PUNE: Climbing down bare-bodied into deep manholes while battling the stink and hazardous fumes emanating from it. This sums up the routine of an average manual scavenger in the country. However, this may change in
Maharashtra in the future.
Bandicoot, a robot developed by startup
Genrobotics, will start cleaning up sewer holes in Thiruvananthapuram from February 15. And Maharashtra is impressed.
State chief secretary
Sumit Mullick said, "Though we have roped in latest technology to clean manholes, we do not mind hearing more about this innovation. If everything goes right, a pilot may be tried out in Mumbai," he said.
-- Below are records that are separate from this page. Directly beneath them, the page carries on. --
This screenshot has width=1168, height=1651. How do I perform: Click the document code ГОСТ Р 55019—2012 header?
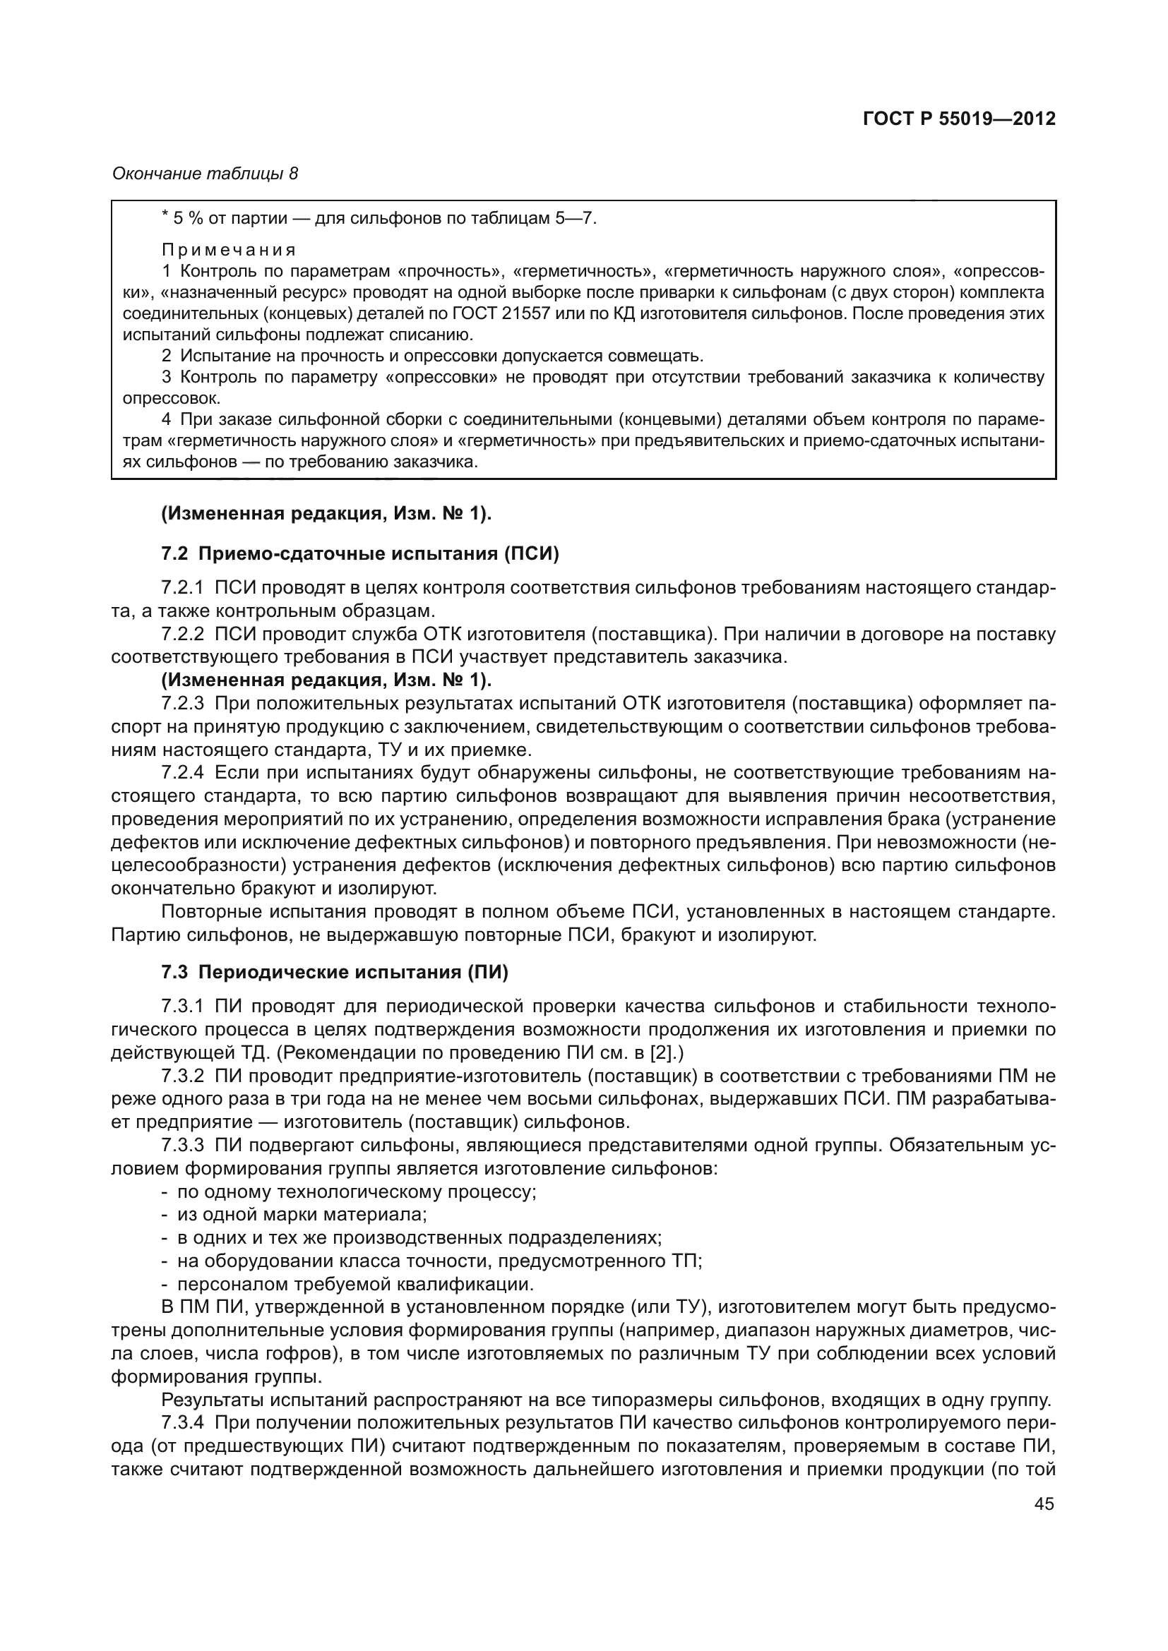point(959,119)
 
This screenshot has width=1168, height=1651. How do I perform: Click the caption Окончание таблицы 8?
point(205,174)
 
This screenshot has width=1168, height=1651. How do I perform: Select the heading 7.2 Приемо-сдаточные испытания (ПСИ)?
point(359,553)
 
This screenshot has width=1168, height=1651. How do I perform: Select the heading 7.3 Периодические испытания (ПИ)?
point(335,972)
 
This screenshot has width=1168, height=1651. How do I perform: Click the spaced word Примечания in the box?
point(229,251)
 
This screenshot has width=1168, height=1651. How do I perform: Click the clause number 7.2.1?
point(183,588)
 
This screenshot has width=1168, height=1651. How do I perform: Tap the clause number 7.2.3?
point(183,703)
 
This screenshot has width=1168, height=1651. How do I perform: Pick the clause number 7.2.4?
point(183,773)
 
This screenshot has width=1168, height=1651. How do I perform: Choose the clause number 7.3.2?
point(183,1076)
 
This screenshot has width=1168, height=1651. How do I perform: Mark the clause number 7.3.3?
point(183,1146)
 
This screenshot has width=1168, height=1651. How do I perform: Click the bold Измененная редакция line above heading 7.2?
point(326,513)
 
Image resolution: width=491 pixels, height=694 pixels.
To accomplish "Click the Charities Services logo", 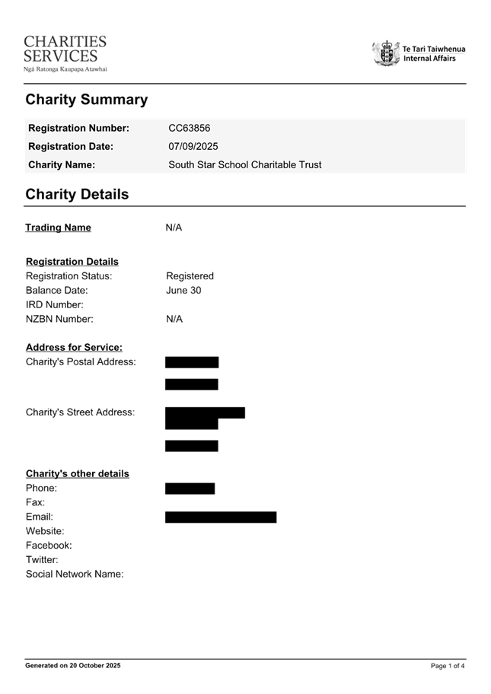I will pyautogui.click(x=65, y=53).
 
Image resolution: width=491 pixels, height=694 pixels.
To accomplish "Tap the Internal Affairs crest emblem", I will pyautogui.click(x=386, y=53).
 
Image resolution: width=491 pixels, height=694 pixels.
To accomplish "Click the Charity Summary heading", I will pyautogui.click(x=86, y=100).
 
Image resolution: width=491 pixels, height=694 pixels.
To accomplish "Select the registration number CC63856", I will pyautogui.click(x=189, y=129).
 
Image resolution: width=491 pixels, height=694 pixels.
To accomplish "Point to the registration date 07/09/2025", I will pyautogui.click(x=193, y=146).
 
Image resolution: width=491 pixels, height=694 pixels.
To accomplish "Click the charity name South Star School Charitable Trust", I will pyautogui.click(x=244, y=164).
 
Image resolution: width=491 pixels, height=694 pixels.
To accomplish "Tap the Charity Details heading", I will pyautogui.click(x=77, y=194).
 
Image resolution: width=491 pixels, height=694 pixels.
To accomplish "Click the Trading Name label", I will pyautogui.click(x=59, y=228).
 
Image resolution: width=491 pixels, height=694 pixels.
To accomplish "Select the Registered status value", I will pyautogui.click(x=190, y=275).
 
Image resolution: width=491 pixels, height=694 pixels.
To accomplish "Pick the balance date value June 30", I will pyautogui.click(x=183, y=290).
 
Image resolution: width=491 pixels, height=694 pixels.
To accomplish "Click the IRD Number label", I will pyautogui.click(x=55, y=304).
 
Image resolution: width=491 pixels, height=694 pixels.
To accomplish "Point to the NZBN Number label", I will pyautogui.click(x=59, y=319).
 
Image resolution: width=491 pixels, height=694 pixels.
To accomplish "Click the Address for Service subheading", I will pyautogui.click(x=74, y=347).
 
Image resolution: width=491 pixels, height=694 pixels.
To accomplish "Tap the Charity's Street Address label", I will pyautogui.click(x=80, y=412).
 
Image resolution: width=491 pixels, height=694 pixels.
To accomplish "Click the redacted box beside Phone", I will pyautogui.click(x=190, y=489).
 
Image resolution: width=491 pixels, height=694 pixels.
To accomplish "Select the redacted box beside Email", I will pyautogui.click(x=221, y=517).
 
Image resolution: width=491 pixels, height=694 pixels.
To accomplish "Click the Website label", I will pyautogui.click(x=45, y=530).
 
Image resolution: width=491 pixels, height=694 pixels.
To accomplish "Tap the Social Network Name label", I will pyautogui.click(x=75, y=574).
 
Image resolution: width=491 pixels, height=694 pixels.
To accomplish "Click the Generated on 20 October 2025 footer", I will pyautogui.click(x=73, y=666).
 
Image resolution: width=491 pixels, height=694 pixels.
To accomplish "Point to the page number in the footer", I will pyautogui.click(x=448, y=666).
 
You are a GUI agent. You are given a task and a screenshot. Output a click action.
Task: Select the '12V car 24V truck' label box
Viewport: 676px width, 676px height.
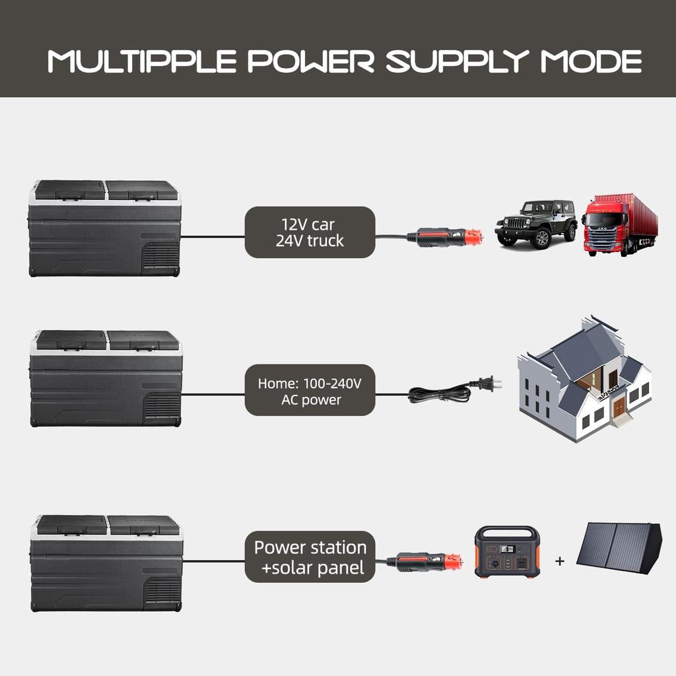coord(310,232)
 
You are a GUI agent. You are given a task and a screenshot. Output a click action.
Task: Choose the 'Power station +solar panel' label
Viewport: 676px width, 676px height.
coord(310,557)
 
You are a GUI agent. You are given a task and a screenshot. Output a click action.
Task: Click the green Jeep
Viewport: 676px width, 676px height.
coord(535,223)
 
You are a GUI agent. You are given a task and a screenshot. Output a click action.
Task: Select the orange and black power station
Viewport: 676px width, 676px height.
coord(506,552)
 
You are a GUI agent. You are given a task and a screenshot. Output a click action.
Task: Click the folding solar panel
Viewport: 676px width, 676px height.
coord(619,546)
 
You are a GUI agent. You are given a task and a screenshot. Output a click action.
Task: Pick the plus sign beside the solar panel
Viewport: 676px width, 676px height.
coord(560,561)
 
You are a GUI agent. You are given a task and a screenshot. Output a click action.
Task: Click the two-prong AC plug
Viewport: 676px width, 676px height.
coord(489,383)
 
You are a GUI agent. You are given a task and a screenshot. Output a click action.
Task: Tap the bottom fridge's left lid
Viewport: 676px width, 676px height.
coord(71,525)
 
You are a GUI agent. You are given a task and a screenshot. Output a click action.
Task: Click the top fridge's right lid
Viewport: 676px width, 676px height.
coord(142,190)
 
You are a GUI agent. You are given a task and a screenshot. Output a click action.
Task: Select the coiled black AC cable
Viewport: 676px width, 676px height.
coord(439,394)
Interestingly, the brains behind Bandicoot developed the product after watching Manual Scavengers of Mumbai, a film on the lives of manhole cleaners.
Co-founder
Arun George told TOI the film's visuals got them thinking, which eventually resulted in the robot with four limbs and a bucket system attached to a spider web-like extension to go inside the manhole. "After shoveling the garbage heap or the solid waste at the bottom of the manhole, it is collected by using the bucket system before lifting it upward," George, who formed Genrobotics along with Vimal Govind, Rashid K and
Nikhil NP, said.
The team then conducted a survey for six months in Kochi and Thiruvananthapuram sewer division and found that many manholes and sewer lines were jammed because of the waste from residential areas and hotels.
"The Bandicoot will clean up manholes without putting the human lives at risk," Arun added.
Genrobotics recently tied up with the Kerala Water Authority and the
Kerala Startup Mission to clean up sewer holes. "An MoU for transfer of technology, including use of the robots, has been completed," the team said.